When you walk down any given street in our suburb, at least half of the women are veiled, probably more like three quarters. There’s a mix of ethnicities – Indian, Arabic and Tanzanian – and Muslim denominations, from the very conservative women in black with socks, gloves and eyes hidden, to the ladies in their colour coordinated dress and veil combos, through to the Ismaili in their jeans or skirts above the knee. And there’s a mix of ages. The Bohra school uniform has girls as young as 3 in long pants, a skirt and a headscarf.
And it breaks my heart.
Because the little girl who lives in the ground floor flat of our apartment building has, at 10, just started wearing a headscarf in the last 6 months. She loves to borrow Elliot’s bike and tear around on it, or climb on the trapeze we’ve set up. Because she’s just a little girl and she needs to move her body. But now she has to coordinate a headscarf at the same time, and it impedes her movement and her play.

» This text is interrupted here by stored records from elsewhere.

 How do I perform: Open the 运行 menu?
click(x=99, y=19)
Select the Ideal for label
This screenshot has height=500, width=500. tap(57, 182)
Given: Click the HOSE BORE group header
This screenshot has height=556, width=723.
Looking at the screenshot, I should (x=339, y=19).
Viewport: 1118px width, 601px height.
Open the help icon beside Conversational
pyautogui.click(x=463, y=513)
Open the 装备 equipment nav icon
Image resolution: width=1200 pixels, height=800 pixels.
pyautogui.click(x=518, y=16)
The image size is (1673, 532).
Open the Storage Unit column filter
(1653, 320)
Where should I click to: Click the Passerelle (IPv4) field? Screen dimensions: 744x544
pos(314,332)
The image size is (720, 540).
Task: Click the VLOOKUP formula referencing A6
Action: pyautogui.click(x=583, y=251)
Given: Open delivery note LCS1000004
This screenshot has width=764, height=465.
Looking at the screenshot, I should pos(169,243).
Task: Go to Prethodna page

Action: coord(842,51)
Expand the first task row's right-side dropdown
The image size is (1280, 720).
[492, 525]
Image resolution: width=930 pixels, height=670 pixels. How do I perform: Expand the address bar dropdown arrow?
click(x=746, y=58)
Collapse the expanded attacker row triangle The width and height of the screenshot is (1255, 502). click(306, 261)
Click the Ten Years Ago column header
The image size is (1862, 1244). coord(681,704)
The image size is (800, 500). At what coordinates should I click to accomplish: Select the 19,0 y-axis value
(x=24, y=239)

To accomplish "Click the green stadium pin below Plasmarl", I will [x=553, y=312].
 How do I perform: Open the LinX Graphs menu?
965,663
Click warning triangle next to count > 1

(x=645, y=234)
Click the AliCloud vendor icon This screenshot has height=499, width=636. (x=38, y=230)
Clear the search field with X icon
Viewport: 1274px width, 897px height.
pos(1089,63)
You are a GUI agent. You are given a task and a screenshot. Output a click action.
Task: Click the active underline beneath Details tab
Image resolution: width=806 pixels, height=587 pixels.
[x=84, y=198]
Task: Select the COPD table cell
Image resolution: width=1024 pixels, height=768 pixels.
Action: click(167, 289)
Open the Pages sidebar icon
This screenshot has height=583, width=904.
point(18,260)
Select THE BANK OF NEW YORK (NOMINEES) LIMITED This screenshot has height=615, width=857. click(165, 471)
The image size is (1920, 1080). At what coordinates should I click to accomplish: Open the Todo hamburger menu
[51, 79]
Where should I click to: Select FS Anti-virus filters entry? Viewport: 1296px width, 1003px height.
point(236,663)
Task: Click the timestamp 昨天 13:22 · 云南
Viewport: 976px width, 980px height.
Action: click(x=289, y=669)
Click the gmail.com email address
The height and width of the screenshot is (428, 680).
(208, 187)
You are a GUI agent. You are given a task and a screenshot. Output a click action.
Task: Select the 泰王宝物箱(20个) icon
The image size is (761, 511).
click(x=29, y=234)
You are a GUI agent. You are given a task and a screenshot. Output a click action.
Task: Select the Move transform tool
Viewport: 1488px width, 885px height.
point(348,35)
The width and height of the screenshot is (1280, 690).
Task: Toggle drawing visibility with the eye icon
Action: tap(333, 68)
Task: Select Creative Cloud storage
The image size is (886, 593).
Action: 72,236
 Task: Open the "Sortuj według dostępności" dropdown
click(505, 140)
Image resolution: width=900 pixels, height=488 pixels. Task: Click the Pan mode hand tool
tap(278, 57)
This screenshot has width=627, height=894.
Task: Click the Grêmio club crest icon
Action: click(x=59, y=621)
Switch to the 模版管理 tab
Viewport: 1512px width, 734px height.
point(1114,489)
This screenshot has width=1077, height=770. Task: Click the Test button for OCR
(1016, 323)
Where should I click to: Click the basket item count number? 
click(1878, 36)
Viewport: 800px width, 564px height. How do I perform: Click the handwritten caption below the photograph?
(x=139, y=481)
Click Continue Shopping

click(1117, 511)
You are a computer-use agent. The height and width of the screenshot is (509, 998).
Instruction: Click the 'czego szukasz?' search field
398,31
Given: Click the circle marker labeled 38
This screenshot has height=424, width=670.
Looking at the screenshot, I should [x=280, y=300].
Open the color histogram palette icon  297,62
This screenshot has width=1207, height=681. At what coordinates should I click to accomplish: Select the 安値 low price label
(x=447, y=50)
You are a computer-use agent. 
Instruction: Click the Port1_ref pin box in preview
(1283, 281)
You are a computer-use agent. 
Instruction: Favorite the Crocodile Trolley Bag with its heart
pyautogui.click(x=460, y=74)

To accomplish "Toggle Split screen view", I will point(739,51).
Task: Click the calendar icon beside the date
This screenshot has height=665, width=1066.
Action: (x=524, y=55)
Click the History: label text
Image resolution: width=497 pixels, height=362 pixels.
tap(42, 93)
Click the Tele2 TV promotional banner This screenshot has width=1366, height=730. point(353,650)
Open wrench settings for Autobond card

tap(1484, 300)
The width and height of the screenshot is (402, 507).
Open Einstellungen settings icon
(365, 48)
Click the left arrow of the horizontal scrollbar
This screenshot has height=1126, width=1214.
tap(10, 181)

Maybe the little girls who start wearing the headscarf at a much younger age will be more adept by the time they’re 10, and won’t have such trouble managing it. But what else are they learning, I wonder?
Are they learning that women’s bodies are dangerous? Or that men in the world are so boorish and uncontrollable that veiling is necessary to protect little girls? Or that boys have the freedom to run and play unhindered but they do not?
And aren’t they just hot? Maybe their bodies are used to it – I know how I’ve acclimatised during our time in Dar – but it’s not uncommon for these fully veiled women to be accompanied by a husband or other male family member who is wearing a t-shirt or even shorts!
There’s a darker side too. FGM is practiced in Tanzania, including in the Arabic and Indian communities, and when I see the outward control of girls’ bodies through veiling, I wonder about what is unseen too. (Though it’s important to say that not every family that veils also practices FGM – 40% of Tanzanian women veil, FGM only affects 18%, and FGM appears to move along cultural rather than religious lines.)
So I have this emotional reaction. My heart breaks.
But the rational side of me counters…
It reminds me that I’m an individualist, so I find it hard to accept these girls being taught to veil when they don’t have a choice. Yet choice is less prominent in collectivist cultures, and I acknowledge there’s no neutral way to bring kids up. After all, I teach my own children my religious beliefs and practices, and cultural values too, and that shapes them and their worldview.
It also calls to mind prominent feminists in other parts of the world who have argued that veiling is actually a sign of resistance rather than oppression. This is not a conversation I have had with the families I am judging when I see them on the road, so the meaning of their veiling is, well, veiled to me.
It brings up other images, for example of fully veiled mothers bossing their husbands around! The oppression narrative is not sufficient on its own.
Just like a narrative suggesting women and girls in the west are free from oppression would be similarly lacking as girls and women are sexualised in mainstream media, and male characters outnumber female ones in children’s literature and get to do the more exciting things. I might want to think our issues are a speck compared to their log, but that’s likely cultural bias speaking.
So I find myself having these intense emotional reactions, and also having to hold them loosely, because I don’t have anywhere near the full picture, or the right to judge.
Categories: Tanzania Tanzanian culture Woman Written by Tamie
Tamie Davis
Tamie Davis is an Aussie living in Tanzania, writing at meetjesusatuni.com.
Hey Tammie. Thanks for sharing your heart. Your reflections remind me of Geraldine Brookes’ excellent book, Nine parts of Desire. She is very careful not to judge as she records what she has been privileged to observe in the private and public lives of women of Islam in different countries.. and some observations of the clothing of Muslim men also.. I suppose you have probably read this? If not I recommend it. Your own reflections also inspire me to pray for these women and for you. I am so thankful for Jesus and the recorded stories we have of his interactions with women. I am so thankful for the Father heart of our Heavenly Father God and the work of His Holy Spirit amongst us to encourage our hearts and reveal the truth about Himself to many. May it be so! Much love.
Helpful to see your thought process, particularly interrogating yourself as well as others. Helpful also to see that ambiguity is still a massive part of mission years down the track and particularly for those who have done well in immersing.